Only one stretch of the listing below is wanted. Give it again exactly, from the line with "Jacheta Dayln (209, 1607)" through the line with "Vesta Casualy (464, 1402)".

%%

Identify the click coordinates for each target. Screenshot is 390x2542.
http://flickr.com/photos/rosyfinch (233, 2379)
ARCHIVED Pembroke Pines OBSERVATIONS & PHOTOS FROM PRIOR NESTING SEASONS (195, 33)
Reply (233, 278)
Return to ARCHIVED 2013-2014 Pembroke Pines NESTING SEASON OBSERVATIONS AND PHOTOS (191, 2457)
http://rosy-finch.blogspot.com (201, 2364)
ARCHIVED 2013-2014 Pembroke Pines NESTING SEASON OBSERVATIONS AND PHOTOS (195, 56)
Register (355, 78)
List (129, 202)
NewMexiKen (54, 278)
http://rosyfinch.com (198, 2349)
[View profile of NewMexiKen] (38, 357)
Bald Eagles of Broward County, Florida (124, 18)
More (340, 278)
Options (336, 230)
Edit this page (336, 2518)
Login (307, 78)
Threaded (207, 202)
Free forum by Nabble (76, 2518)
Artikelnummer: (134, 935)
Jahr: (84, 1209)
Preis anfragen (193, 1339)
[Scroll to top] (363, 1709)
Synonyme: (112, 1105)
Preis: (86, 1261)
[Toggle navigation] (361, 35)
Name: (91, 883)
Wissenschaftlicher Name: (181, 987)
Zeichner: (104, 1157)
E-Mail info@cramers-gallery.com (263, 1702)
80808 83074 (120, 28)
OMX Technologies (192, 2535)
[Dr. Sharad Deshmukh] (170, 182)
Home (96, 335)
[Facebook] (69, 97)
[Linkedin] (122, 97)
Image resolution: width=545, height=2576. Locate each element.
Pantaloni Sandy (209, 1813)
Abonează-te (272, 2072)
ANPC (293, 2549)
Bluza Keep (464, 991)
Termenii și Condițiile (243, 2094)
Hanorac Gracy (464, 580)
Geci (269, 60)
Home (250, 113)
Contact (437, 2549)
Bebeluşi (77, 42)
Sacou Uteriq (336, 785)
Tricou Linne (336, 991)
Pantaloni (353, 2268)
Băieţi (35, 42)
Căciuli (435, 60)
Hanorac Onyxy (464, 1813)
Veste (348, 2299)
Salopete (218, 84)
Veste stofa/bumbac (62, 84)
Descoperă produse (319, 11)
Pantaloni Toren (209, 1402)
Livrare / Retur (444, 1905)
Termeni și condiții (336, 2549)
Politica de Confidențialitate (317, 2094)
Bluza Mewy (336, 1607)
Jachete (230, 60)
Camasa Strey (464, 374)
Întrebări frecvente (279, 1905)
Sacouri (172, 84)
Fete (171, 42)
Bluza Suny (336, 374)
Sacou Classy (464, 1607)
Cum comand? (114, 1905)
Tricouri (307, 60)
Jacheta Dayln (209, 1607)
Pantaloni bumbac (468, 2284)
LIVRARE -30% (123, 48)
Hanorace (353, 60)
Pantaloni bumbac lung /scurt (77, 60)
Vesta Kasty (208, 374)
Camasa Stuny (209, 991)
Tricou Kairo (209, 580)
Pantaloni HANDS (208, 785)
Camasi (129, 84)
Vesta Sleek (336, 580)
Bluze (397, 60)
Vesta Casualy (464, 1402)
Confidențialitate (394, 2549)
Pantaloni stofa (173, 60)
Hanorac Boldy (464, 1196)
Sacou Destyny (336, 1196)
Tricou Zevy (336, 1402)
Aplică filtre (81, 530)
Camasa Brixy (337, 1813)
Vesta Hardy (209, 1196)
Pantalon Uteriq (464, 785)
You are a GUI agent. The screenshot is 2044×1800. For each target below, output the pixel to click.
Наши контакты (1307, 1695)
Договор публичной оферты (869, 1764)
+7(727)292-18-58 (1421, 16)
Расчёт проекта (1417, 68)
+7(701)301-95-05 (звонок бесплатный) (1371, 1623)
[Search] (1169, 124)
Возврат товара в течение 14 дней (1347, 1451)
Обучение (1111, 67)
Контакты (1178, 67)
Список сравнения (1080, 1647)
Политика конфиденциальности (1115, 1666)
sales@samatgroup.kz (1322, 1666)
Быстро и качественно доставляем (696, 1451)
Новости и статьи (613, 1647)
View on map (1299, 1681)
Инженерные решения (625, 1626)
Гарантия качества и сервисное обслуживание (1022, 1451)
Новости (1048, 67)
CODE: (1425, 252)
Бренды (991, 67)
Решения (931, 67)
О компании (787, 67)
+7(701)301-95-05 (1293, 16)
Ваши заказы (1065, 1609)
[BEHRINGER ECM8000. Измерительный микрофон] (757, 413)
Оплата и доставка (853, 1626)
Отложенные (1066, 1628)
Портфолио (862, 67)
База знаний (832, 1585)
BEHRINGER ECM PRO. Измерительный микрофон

%%

• _ANSWER_
Jacheta Dayln (209, 1607)
Pantaloni bumbac (468, 2284)
LIVRARE -30% (123, 48)
Hanorace (353, 60)
Pantaloni bumbac lung /scurt (77, 60)
Vesta Kasty (208, 374)
Camasa Stuny (209, 991)
Tricou Kairo (209, 580)
Pantaloni HANDS (208, 785)
Camasi (129, 84)
Vesta Sleek (336, 580)
Bluze (397, 60)
Vesta Casualy (464, 1402)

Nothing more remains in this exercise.